PROVIDED DATA below:

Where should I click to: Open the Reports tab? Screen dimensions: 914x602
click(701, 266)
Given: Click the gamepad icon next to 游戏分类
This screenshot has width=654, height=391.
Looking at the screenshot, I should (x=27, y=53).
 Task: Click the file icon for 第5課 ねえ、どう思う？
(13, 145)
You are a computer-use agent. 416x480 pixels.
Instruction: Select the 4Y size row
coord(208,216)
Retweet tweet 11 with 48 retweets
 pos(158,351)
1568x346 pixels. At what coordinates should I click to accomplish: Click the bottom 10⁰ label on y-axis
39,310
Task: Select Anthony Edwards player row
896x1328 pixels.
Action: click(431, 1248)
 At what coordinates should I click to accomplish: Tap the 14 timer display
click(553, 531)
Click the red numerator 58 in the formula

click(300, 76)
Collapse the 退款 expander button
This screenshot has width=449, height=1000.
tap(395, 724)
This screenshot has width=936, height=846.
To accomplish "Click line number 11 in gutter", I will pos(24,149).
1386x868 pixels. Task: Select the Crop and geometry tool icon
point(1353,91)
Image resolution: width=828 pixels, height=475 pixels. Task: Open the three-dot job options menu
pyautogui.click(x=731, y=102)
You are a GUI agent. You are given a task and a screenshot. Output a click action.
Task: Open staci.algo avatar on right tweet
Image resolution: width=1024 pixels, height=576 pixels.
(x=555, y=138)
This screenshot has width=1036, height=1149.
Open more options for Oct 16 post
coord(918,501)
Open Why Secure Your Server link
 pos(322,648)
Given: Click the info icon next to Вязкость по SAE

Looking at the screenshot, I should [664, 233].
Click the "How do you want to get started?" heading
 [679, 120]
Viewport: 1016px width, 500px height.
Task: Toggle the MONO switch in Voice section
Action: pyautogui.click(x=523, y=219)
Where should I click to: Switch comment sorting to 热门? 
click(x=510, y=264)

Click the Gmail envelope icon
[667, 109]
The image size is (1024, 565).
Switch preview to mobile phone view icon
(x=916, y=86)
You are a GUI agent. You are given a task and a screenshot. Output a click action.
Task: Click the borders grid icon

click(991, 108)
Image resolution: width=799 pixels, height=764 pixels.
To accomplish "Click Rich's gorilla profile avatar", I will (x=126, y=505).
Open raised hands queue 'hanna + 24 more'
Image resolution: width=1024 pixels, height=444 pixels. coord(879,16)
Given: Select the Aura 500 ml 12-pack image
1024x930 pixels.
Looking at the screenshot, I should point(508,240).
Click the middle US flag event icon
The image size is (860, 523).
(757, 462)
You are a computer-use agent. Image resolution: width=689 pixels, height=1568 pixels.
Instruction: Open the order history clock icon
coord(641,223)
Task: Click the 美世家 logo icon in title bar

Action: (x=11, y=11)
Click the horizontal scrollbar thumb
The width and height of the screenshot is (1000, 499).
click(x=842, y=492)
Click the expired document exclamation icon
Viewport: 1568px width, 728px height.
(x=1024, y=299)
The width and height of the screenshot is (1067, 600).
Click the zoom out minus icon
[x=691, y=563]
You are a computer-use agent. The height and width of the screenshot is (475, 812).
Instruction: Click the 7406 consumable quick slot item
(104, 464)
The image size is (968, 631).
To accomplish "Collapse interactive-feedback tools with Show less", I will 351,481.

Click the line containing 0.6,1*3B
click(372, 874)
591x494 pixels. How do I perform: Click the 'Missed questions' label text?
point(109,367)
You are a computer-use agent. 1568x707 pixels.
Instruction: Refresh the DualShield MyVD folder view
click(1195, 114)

End of PROVIDED DATA.

Keeping every character as it is, restate the lines above that run from the line with "Given: Select the Aura 500 ml 12-pack image" through the line with "You are a computer-use agent. The", both included, and nothing else.

• **ANSWER SPACE**
Given: Select the Aura 500 ml 12-pack image
1024x930 pixels.
Looking at the screenshot, I should point(508,240).
Click the middle US flag event icon
The image size is (860, 523).
(757, 462)
You are a computer-use agent. Image resolution: width=689 pixels, height=1568 pixels.
Instruction: Open the order history clock icon
coord(641,223)
Task: Click the 美世家 logo icon in title bar

Action: (x=11, y=11)
Click the horizontal scrollbar thumb
The width and height of the screenshot is (1000, 499).
click(x=842, y=492)
Click the expired document exclamation icon
Viewport: 1568px width, 728px height.
(x=1024, y=299)
The width and height of the screenshot is (1067, 600).
Click the zoom out minus icon
[x=691, y=563]
You are a computer-use agent. The height and width of the screenshot is (475, 812).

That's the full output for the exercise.